Irwin was honored in 1985 as business leader of the year in Fort McMurray, and later as one of Alberta’s top ten business executives. His newspaper, the Fort McMurray Express was recognized by the Suburban Newspapers of America for excellence in marketing. His history book about Fort McMurray, ‘The Place We Call Home’ was published in 2001.
In 1995, the Hubermans moved ‘south’ to Edmonton. There he became a synagogue president, lay leader and bar/bat mitzvah teacher.
In Edmonton, he launched a consulting company, offering advice on marketing, public participation and communications to the governments of Canada and Alberta, along with a series of health care authorities and native agencies.
Irwin also served as communications director for the environment ministries of both the governments of Alberta and Ontario.
In 2004, after viewing a video on ‘second-career rabbis’ at a Conservative women’s conference, wife Patte returned home and declared: ‘You are going to look at this video, and it’s going to change our lives. We are going to leave Edmonton, move to New York where you will attend rabbinical school and become a rabbi somewhere.’
Patte’s prediction was correct. Irwin began commuting weekly from Edmonton, located 3,000 miles away, to attend AJR in 2005, and then regularly from Toronto in 2006. The Hubermans moved to New York, and in mid-2006, began serving Congregation Tifereth Israel (CTI), a Conservative-affiliated congregation located in Glen Cove, Long Island.
In early 2007, Irwin became CTI’s full-time spiritual leader and has overseen the congregation’s growth from 150 to 210 families.
‘Being a rabbi for me has always been about serving people and honoring their stories,’ says Irwin. ‘I continue to be inspired by those I serve, and together we continue to build a community of care, compassion and lovingkindness.’

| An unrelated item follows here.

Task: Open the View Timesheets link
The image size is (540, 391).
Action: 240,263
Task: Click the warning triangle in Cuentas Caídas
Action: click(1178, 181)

His Senior Project for AJR was titled: ‘Lashon Harah: Gossip and Libel in Text Messaging and the Internet.’ It focuses on the largely uncharted media of text messaging, Facebook, Twitter and email, and how clergy, educators, parents and others can play a role in influencing their use.
Irwin’s wife Patte is a Registered Nurse with a specialty in psychiatry. Daughter Jessica, a specialist in holistic health, and grandson Mason live in Toronto. Daughter Sarah is completing her doctorate in English Jewish History at Cambridge University in London. Son John, a person with autism, will celebrate his bar mitzvah on May 15.